According to prosecutors, when Mack convinced women to join DOS, she led elaborate group ceremonies marking the occasion, during which she physically restrained inductees while another woman using a laser cauterizing tool branded them with a symbol that included Raniere’s initials.
In their legal brief, Raniere’s lawyers say “several of the women in DOS chose to voluntarily brand themselves,” but assert that their decisions were “absolutely knowing and voluntary, and a product solely and exclusively of their free will.”
“In fact,” the brief discloses, “the woman being branded typically placed the stencil on her body where she wanted the brand to be located.”
“While there may be instances of someone branded who later second-guessed or regretted her decision, the evidence will be clear that the decision was knowing, voluntary and based on free will at the time it was made,” Raniere's lawyers argue.
Prosecutors do not allege that Raniere attended these rituals.
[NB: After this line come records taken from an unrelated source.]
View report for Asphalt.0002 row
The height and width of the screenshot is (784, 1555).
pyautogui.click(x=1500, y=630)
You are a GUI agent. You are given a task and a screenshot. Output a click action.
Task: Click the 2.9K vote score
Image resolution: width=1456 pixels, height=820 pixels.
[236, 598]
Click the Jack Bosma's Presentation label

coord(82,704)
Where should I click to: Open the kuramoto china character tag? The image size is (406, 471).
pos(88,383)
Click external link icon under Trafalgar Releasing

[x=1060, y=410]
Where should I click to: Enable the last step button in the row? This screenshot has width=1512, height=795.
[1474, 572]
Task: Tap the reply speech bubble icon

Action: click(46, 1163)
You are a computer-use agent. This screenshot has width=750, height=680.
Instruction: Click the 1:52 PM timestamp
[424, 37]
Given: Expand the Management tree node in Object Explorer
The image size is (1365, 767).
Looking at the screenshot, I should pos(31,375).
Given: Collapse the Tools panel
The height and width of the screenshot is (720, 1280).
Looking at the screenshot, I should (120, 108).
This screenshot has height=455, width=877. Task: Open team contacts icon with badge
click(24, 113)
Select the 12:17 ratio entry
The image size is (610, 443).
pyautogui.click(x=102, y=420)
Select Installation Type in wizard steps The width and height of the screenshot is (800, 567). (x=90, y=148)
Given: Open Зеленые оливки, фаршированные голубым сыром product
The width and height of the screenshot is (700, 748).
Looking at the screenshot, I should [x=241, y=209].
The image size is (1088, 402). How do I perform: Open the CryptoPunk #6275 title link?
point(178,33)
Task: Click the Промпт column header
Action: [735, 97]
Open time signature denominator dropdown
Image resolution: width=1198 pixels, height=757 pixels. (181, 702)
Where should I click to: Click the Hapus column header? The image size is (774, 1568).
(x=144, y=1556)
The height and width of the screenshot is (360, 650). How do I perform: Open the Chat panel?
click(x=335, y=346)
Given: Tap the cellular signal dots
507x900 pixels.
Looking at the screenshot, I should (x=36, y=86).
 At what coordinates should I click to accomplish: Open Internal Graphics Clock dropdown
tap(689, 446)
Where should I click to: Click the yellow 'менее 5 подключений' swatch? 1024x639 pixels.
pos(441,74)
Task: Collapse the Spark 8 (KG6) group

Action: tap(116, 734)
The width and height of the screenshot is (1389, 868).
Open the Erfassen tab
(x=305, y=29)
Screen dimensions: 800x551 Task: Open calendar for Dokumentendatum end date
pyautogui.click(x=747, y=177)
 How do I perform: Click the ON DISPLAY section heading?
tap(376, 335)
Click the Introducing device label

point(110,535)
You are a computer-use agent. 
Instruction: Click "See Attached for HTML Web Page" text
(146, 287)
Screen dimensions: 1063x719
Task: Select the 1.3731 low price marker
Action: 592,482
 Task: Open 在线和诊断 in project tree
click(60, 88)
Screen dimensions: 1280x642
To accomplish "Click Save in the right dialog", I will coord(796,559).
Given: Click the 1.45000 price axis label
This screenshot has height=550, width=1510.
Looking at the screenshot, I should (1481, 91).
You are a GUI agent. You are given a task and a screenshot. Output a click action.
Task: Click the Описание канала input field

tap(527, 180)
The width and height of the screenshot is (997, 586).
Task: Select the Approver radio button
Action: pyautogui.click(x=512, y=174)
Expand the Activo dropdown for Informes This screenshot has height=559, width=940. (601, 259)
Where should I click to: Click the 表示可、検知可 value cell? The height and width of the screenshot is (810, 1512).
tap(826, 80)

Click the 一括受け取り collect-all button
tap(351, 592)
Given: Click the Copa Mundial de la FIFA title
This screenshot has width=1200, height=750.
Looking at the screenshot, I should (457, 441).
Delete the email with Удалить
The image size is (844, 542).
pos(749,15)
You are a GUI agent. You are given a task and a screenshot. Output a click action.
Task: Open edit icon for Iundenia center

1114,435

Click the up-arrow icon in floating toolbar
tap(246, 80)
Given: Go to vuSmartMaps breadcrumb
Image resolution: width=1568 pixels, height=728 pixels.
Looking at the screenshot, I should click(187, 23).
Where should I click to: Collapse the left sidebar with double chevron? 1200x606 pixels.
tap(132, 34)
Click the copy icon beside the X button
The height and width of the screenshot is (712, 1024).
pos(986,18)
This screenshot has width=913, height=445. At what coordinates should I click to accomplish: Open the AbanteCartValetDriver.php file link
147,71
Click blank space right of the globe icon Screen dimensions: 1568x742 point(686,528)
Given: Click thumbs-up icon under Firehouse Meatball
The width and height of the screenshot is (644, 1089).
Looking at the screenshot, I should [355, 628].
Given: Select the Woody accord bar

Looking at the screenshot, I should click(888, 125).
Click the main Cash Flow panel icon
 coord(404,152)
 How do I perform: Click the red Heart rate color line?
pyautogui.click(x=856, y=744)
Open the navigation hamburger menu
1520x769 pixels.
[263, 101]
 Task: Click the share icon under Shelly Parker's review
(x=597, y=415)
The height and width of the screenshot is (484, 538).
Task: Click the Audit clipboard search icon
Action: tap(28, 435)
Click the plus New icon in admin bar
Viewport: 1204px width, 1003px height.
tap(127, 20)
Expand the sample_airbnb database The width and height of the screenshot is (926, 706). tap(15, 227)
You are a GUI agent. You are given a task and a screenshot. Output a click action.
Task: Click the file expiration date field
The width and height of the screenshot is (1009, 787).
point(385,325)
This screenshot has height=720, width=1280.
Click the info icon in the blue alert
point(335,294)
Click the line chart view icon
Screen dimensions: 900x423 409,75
Mack told a reporter for the New York Times Magazine that branding was all her idea, having ridiculed a preliminary proposal for tattoos. “I was like: ‘Y’all, a tattoo? People get drunk and tattooed on their ankle ‘BFF,’ or a tramp stamp. I have two tattoos and they mean nothing,’” Mack said.
A judge’s bail decision is typically centered on whether a particular defendant can be trusted to return to court for trial. In a previous legal filing, prosecutors said Raniere should not be released on bail because he “fled” the United States in November 2017, after the New York Times published a report on the group’s branding ritual.
But in their bail application, Raniere’s lawyers say he actually left the United States before the report was published, in October, because the mother of his child is Mexican and her visa expired. Not wanting to be away from his child, he accompanied her.
“He did not flee to Mexico,” Agnifilo says. “The mother of his child is Mexican, and she had a visa that allowed her to stay in the country until October 14, 2017. He was just trying to comply with immigration laws.”
Raniere’s request for bail states that he agrees to pay to be constantly watched by two armed guards from an agency operated by a former Secret Service Director.
Such an arrangement has been previously approved in criminal prosecutions of high-profile defendants in New York before, such as for Bernard Madoff and Dominique Strauss-Kahn, the legal filing says.
A hearing on the matter is expected, but had not been scheduled as of Thursday morning.
[Photo: YouTube Keith Raniere Conversations].